* Description of the task *
Change "microphone" to "camera" in the records between the lines holding "Click the audit title header text" and "This screenshot has height=615, width=1280.", inclusive, and give those lines back with nothing else altered. Leave the pictures out of your answer.

* Records for this exercise *
================
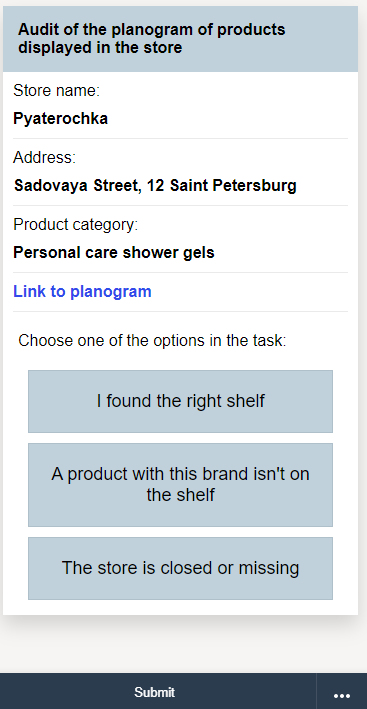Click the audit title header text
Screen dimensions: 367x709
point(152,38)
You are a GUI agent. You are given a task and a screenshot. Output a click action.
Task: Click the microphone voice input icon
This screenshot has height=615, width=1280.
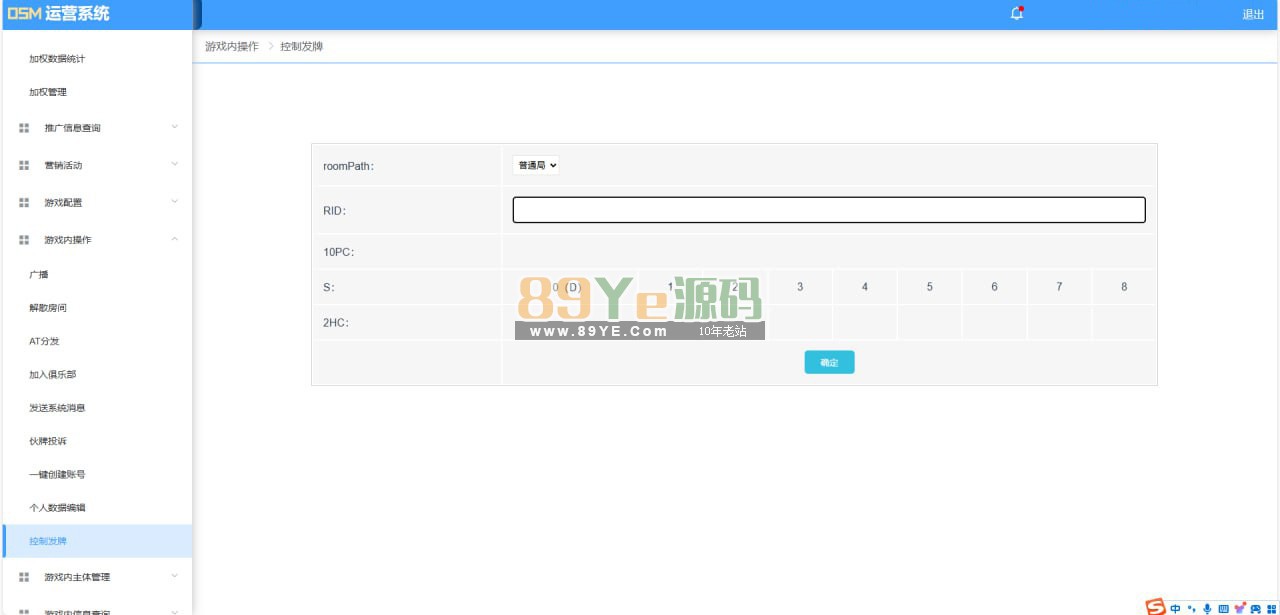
================
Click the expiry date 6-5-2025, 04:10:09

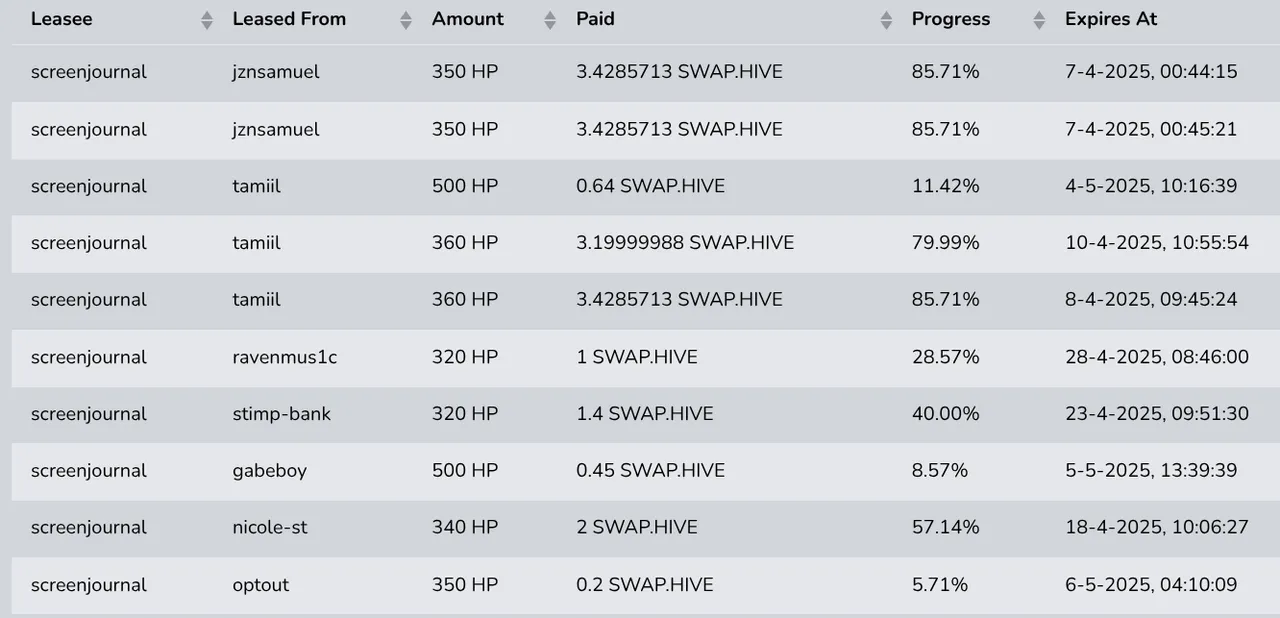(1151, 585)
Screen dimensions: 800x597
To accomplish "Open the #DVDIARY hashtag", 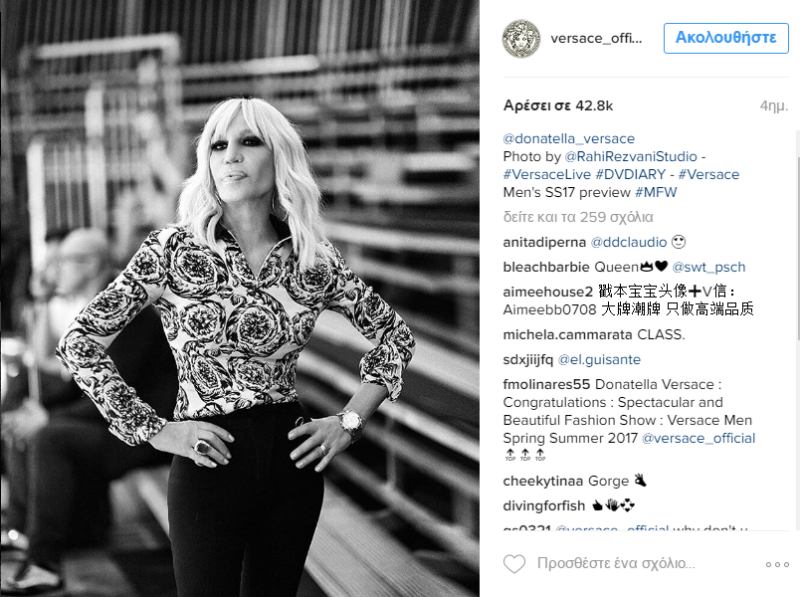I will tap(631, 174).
================
* Solved problem *
Click the audit title header text
Screen dimensions: 367x709
point(152,38)
You are a GUI agent. You are given a task and a screenshot. Output a click action.
Task: Click the camera voice input icon
This screenshot has height=615, width=1280.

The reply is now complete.